AIM OF THE TASK ▸ Switch every "dropdown" in the entries below to "drop-down list", leaving everything else as it is.
:::::
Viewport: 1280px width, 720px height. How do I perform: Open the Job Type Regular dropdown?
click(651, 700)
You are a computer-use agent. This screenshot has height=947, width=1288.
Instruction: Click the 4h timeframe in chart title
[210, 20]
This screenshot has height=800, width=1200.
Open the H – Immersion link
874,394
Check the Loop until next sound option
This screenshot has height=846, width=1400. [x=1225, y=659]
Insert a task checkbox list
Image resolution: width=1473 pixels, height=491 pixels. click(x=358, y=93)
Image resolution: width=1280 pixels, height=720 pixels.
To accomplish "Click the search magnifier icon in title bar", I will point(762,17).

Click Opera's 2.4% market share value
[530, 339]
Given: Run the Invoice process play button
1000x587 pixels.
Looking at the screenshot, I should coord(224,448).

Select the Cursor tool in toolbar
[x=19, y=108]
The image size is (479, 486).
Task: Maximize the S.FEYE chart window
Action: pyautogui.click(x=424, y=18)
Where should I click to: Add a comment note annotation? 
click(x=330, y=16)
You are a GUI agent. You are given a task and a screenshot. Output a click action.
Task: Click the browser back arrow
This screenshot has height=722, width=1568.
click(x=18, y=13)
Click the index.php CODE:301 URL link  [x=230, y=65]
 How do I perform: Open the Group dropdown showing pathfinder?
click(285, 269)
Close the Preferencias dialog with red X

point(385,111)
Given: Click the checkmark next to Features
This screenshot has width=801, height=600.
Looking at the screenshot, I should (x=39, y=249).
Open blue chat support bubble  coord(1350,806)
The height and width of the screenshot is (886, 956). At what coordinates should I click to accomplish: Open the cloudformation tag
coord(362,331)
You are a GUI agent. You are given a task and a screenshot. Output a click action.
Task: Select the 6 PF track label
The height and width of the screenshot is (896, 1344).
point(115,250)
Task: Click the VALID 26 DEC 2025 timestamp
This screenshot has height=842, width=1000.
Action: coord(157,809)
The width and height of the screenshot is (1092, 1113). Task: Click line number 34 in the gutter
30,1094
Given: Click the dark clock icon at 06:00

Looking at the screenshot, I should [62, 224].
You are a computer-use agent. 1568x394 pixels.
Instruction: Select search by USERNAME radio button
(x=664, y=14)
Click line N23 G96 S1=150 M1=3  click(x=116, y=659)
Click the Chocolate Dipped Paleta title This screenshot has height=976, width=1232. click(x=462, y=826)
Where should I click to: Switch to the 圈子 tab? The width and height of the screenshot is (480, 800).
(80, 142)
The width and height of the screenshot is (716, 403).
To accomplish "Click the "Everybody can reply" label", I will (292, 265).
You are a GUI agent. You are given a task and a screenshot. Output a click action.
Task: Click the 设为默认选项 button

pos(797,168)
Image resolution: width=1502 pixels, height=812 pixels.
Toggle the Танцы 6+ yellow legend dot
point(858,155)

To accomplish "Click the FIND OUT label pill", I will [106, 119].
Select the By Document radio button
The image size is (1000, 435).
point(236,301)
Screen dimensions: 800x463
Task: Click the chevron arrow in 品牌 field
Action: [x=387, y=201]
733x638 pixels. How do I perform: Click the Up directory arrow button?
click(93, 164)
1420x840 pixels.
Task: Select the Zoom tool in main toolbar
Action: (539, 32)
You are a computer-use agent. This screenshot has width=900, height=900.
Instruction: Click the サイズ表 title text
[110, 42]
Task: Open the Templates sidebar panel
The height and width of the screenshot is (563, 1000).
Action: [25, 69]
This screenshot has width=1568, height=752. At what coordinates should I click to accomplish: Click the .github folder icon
:::::
FULL SOLUTION ▸
Viewport: 1280px width, 720px height. How do I perform: Open the Job Type Regular drop-down list?
click(651, 700)
You are a computer-use agent. This screenshot has height=947, width=1288.
Instruction: Click the 4h timeframe in chart title
[210, 20]
This screenshot has height=800, width=1200.
Open the H – Immersion link
874,394
Check the Loop until next sound option
This screenshot has height=846, width=1400. [x=1225, y=659]
Insert a task checkbox list
Image resolution: width=1473 pixels, height=491 pixels. click(x=358, y=93)
Image resolution: width=1280 pixels, height=720 pixels.
To accomplish "Click the search magnifier icon in title bar", I will point(762,17).

Click Opera's 2.4% market share value
[530, 339]
Given: Run the Invoice process play button
1000x587 pixels.
Looking at the screenshot, I should coord(224,448).

Select the Cursor tool in toolbar
[x=19, y=108]
The image size is (479, 486).
Task: Maximize the S.FEYE chart window
Action: pyautogui.click(x=424, y=18)
Where should I click to: Add a comment note annotation? 
click(x=330, y=16)
You are a GUI agent. You are given a task and a screenshot. Output a click action.
Task: Click the browser back arrow
This screenshot has height=722, width=1568.
click(x=18, y=13)
Click the index.php CODE:301 URL link  [x=230, y=65]
 How do I perform: Open the Group drop-down list showing pathfinder?
click(285, 269)
Close the Preferencias dialog with red X

point(385,111)
Given: Click the checkmark next to Features
This screenshot has width=801, height=600.
Looking at the screenshot, I should (x=39, y=249).
Open blue chat support bubble  coord(1350,806)
The height and width of the screenshot is (886, 956). At what coordinates should I click to accomplish: Open the cloudformation tag
coord(362,331)
You are a GUI agent. You are given a task and a screenshot. Output a click action.
Task: Select the 6 PF track label
The height and width of the screenshot is (896, 1344).
point(115,250)
Task: Click the VALID 26 DEC 2025 timestamp
This screenshot has height=842, width=1000.
Action: coord(157,809)
The width and height of the screenshot is (1092, 1113). Task: Click line number 34 in the gutter
30,1094
Given: Click the dark clock icon at 06:00

Looking at the screenshot, I should [62, 224].
You are a computer-use agent. 1568x394 pixels.
Instruction: Select search by USERNAME radio button
(x=664, y=14)
Click line N23 G96 S1=150 M1=3  click(x=116, y=659)
Click the Chocolate Dipped Paleta title This screenshot has height=976, width=1232. click(x=462, y=826)
Where should I click to: Switch to the 圈子 tab? The width and height of the screenshot is (480, 800).
(80, 142)
The width and height of the screenshot is (716, 403).
To accomplish "Click the "Everybody can reply" label", I will (292, 265).
You are a GUI agent. You are given a task and a screenshot. Output a click action.
Task: Click the 设为默认选项 button

pos(797,168)
Image resolution: width=1502 pixels, height=812 pixels.
Toggle the Танцы 6+ yellow legend dot
point(858,155)

To accomplish "Click the FIND OUT label pill", I will [106, 119].
Select the By Document radio button
The image size is (1000, 435).
point(236,301)
Screen dimensions: 800x463
Task: Click the chevron arrow in 品牌 field
Action: [x=387, y=201]
733x638 pixels. How do I perform: Click the Up directory arrow button?
click(93, 164)
1420x840 pixels.
Task: Select the Zoom tool in main toolbar
Action: (539, 32)
You are a computer-use agent. This screenshot has width=900, height=900.
Instruction: Click the サイズ表 title text
[110, 42]
Task: Open the Templates sidebar panel
The height and width of the screenshot is (563, 1000).
Action: [25, 69]
This screenshot has width=1568, height=752. At what coordinates should I click to accomplish: Click the .github folder icon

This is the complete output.